> [Problem requirements]:
Return verbatim the lines of the material below, beginning with the line that contains "The image size is (558, 500)." and continuing through the line that contains "center [361, 17].", both included. Leave the pictures out of your answer.

> [Records for the task]:

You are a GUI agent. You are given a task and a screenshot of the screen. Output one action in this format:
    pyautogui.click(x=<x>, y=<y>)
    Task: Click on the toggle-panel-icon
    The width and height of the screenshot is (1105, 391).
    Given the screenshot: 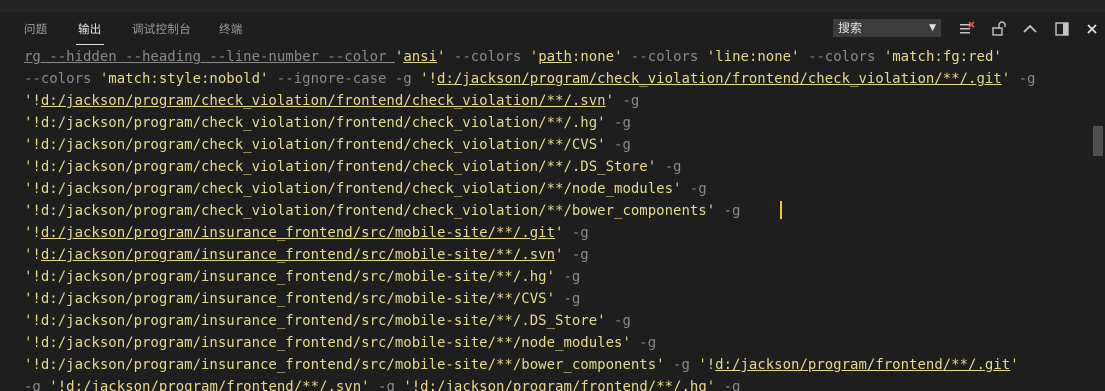 What is the action you would take?
    pyautogui.click(x=1062, y=29)
    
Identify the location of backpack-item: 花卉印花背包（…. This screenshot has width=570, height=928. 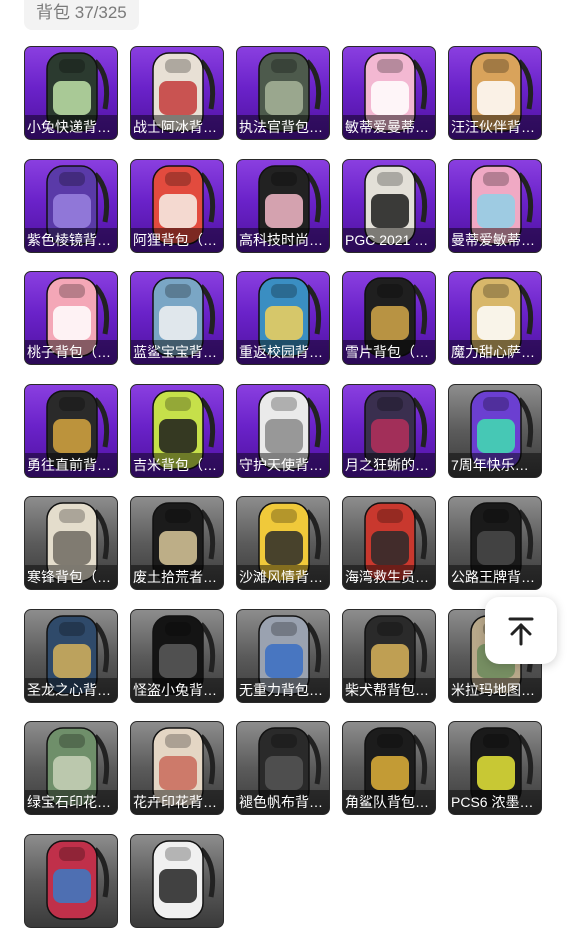
(177, 768).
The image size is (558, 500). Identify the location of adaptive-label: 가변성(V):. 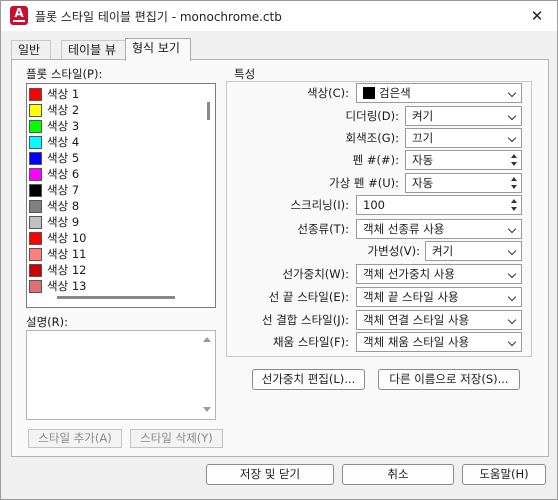
(394, 251).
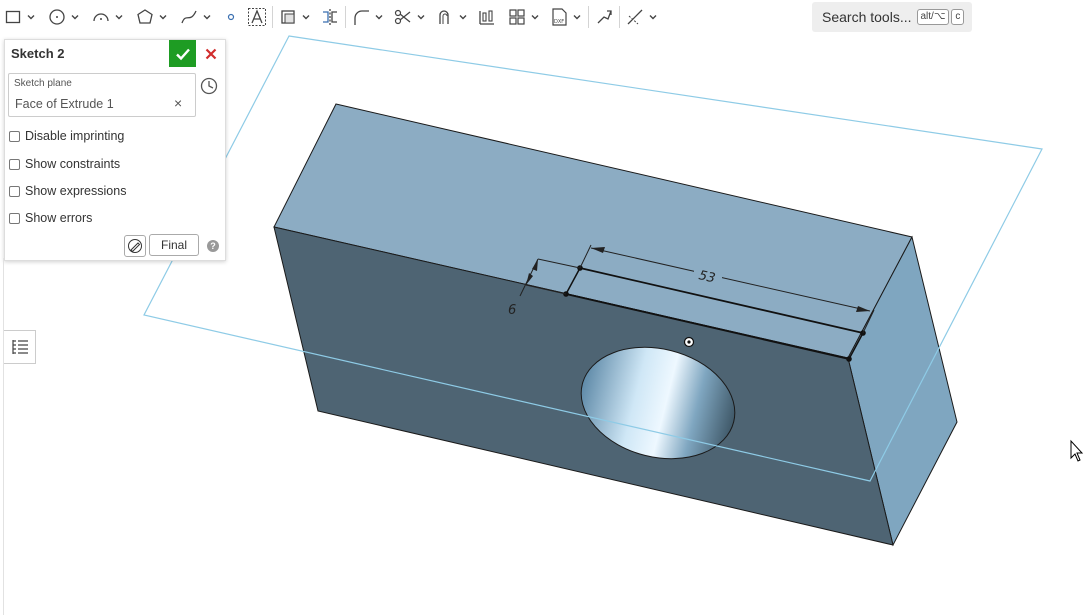  What do you see at coordinates (361, 17) in the screenshot?
I see `fillet-icon` at bounding box center [361, 17].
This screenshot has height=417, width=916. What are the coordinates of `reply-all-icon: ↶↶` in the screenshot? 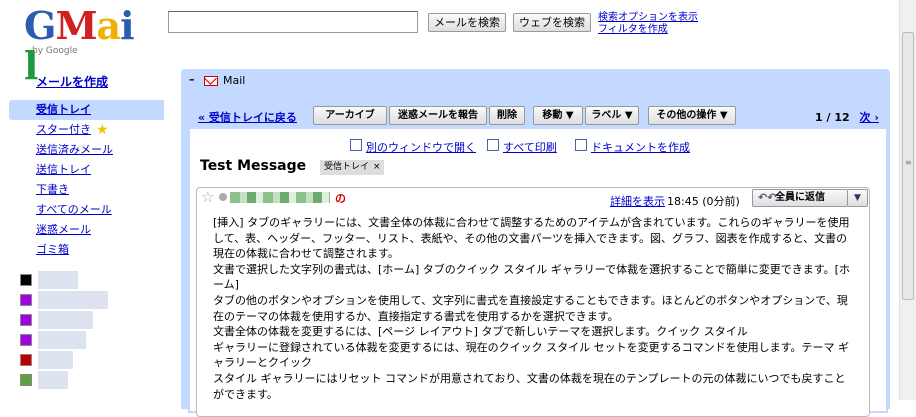 It's located at (768, 198).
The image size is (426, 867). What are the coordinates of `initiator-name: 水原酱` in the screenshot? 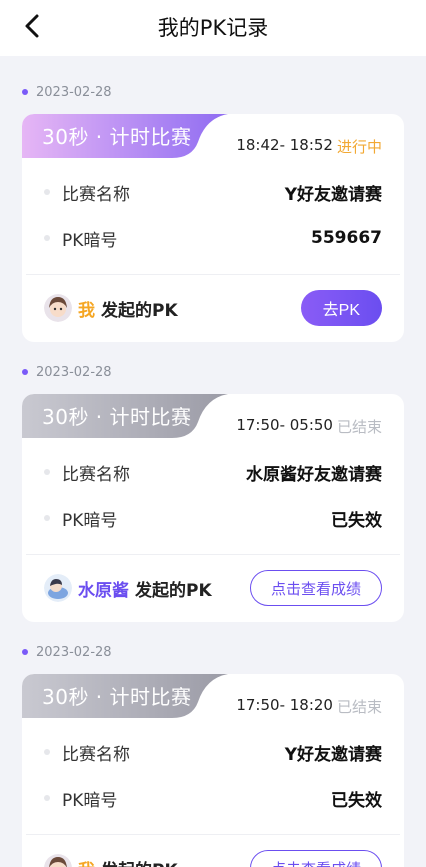 It's located at (104, 590).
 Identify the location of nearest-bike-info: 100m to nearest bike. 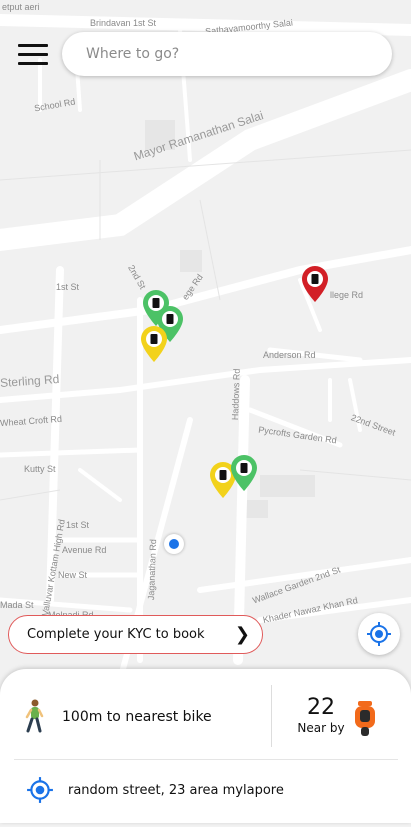
(117, 717).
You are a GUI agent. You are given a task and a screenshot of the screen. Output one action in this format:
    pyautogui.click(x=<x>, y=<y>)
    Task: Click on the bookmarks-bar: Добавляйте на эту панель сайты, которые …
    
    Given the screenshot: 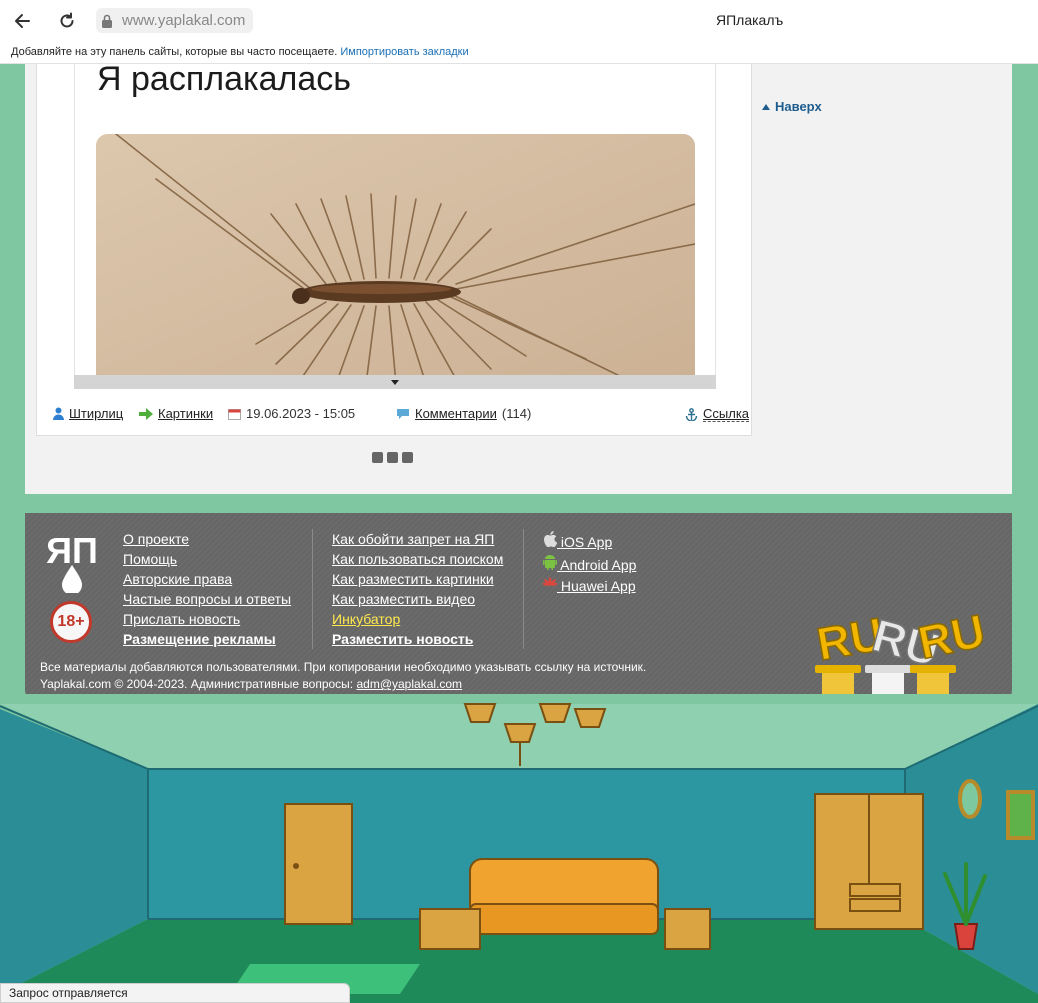 What is the action you would take?
    pyautogui.click(x=519, y=53)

> [Worked solution]:
The image size is (558, 500). Identify the location of adaptive-label: 가변성(V):. 
(394, 251).
  What do you see at coordinates (361, 17) in the screenshot?
I see `fillet-icon` at bounding box center [361, 17].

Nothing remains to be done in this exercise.